Abdel Moneim Abul Futouh: The FJP is no different from any party in a democratic system. It made gains in a democratic, transparent election. Its program is patriotic, and based on Islamic values and principles.

The party represents a movement that has been struggling for 80 years in Egypt. So it is understandable that, given the opportunity to hold transparent elections, the FJP should do so well.

SA and AA: What was the reason behind your exit from the brotherhood?

AMAF: Do not ask me such a stupid question

SA and AA: It is not a stupid question.

AMAF: I will not answer.

SA and AA: Tell us about your program for the presidency.

AMAF: Pending final confirmation, the door for filing presidential candidacies should be opened on April 15. The final decision has yet to be made, but this was the agreement. Presidential elections should be complete by the end of June, by which time we should have a freely elected lower and upper house of parliament, as well as a civilian president in Egypt.

With these institutions in place, a new constitution should be made for Egypt. After the elections the Army should go back to its natural place, which is the protection of the nation’s borders.
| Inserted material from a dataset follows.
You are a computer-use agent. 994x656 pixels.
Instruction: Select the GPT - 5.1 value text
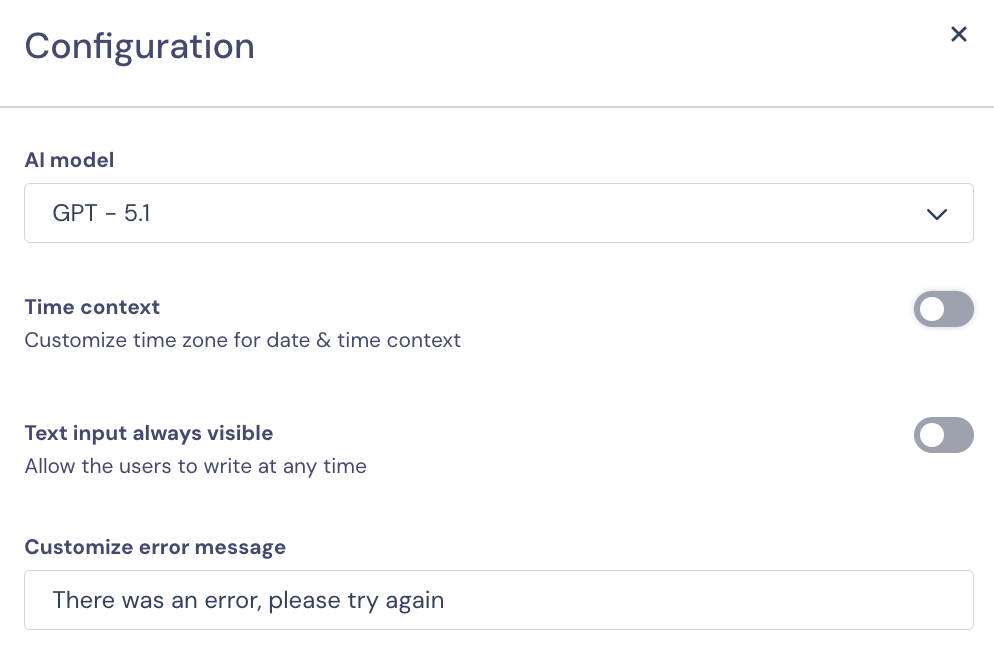101,213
Our program is based on two pillars. First we will ensure the new constitution develops guarantees of freedoms and the protection of human rights. We believe the basis of the new constitution should be civil rights. Secondly, we will focus on the freedom of the judiciary, to ensure the rule of law.

Once we have established these two pillars, we will focus on a broad development program for Egypt. We will begin with developing education and scientific research. The second aspect will focus on health care.

We will work to ensure that education through university level, as well as health care, are free of charge. This should guarantee stability for Egyptian families.

We will then work on other areas, as Egypt’s problems are multiple. Egypt is a rich state, but it has been impoverished as a result of corruption, theft, cheating and the selling out of the nation to its enemies both within and beyond the country’s borders.

SA and AA: What about the relationship with Israel?

AMAF: There is no relationship between the Egyptian people and Israel. The relationship was between the Egyptian government and Israel. As such the new parliament will investigate this relationship and build a new understanding of it, in order to do what suits Egypt’s interest best.

SA and AA: How do you perceive the SCAF’s methods?

AMAF: The SCAF is on its way out. We bid it farewell, because Egypt does not accept any military rule. Egypt has suffered enough under military rule.

SA and AA: What do you think about Egypt’s foreign policy towards the region, specifically Syria and the question of Palestine?

AMAF: No Egyptian foreign policy has yet been developed, so we cannot make an accurate reading yet. The current regime is transitional and it is on its way out. It doesn’t have a policy.

SA and AA: What is your reading of the US’ policy towards the Arab revolutions today?

AMAF: US policy has no importance in this regard. The Arab revolutions are popular revolutions. They have no foreign backing. They are based on the people’s support for them. They need to remain homegrown, patriotic revolutions that depend on the people and not on any foreign backing. Foreign support would do the revolutions harm.